For this exercise, an exact copy is needed of only the lines from the one containing "Image resolution: width=592" through the end of the data, with pictures left out.

Collected data entries »
_____
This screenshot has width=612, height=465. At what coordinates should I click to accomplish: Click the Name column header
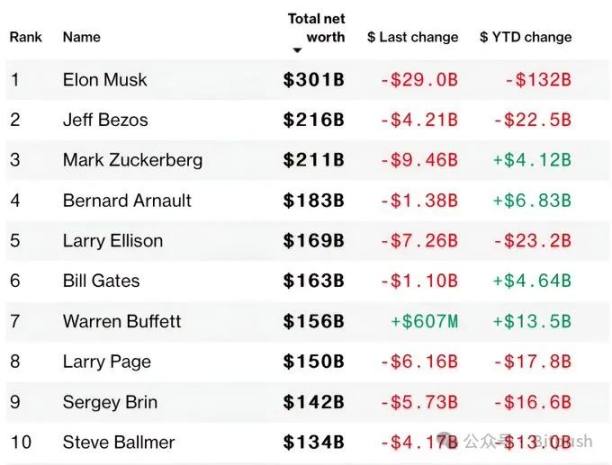pyautogui.click(x=81, y=37)
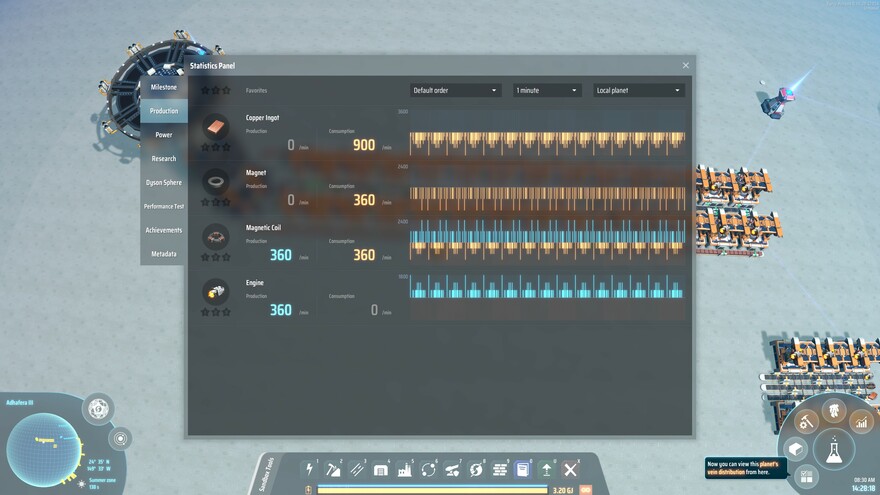Click the mecha energy bar
The image size is (880, 495).
click(432, 490)
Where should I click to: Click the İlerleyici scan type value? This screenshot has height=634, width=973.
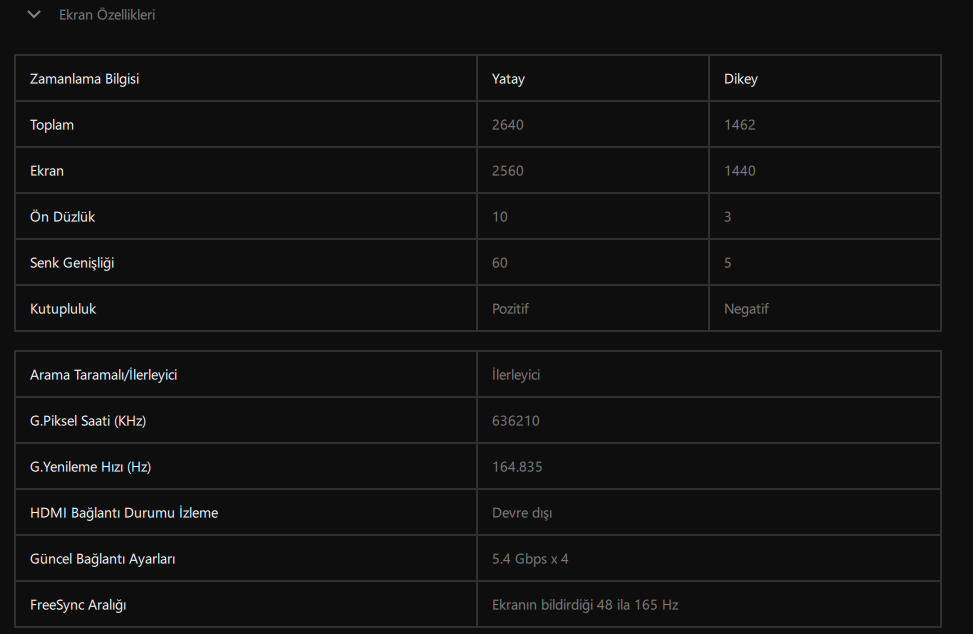pyautogui.click(x=516, y=375)
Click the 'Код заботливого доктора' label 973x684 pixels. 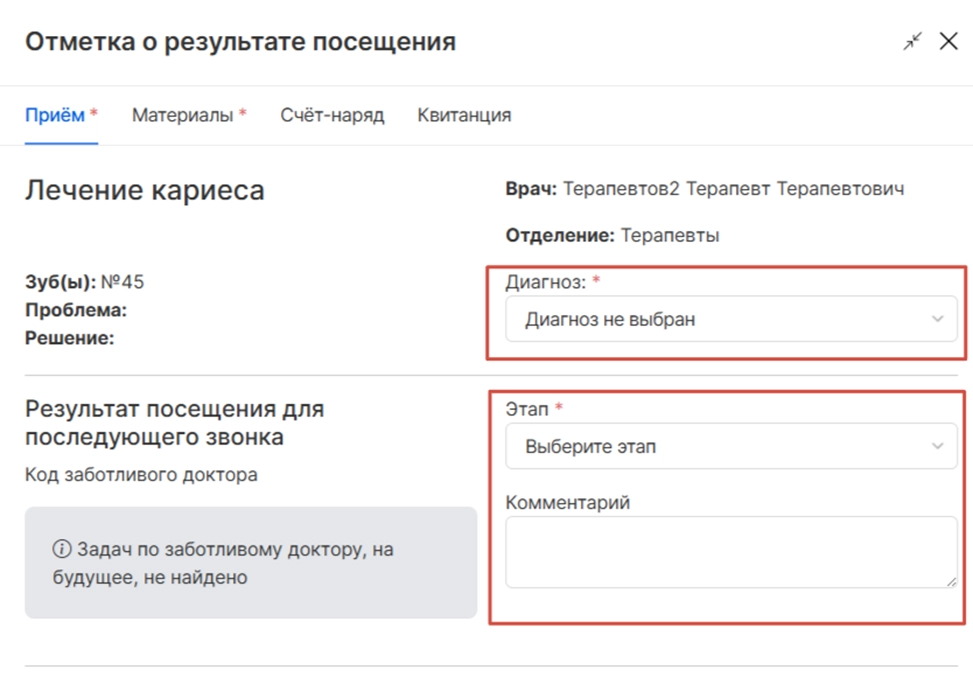[141, 474]
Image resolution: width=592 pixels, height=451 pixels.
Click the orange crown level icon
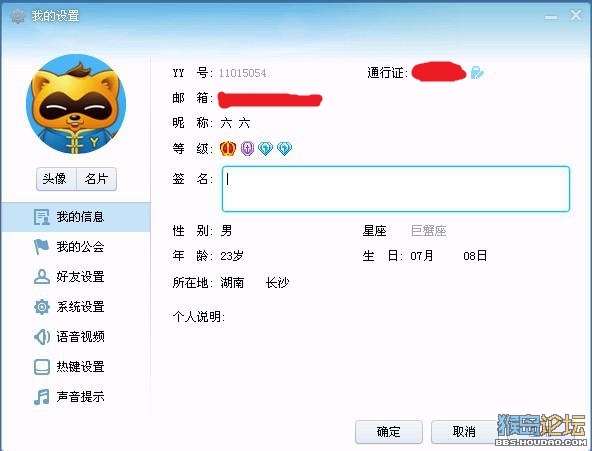[228, 148]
_____
Written solution »
Image resolution: width=592 pixels, height=451 pixels.
Click the orange crown level icon
[228, 148]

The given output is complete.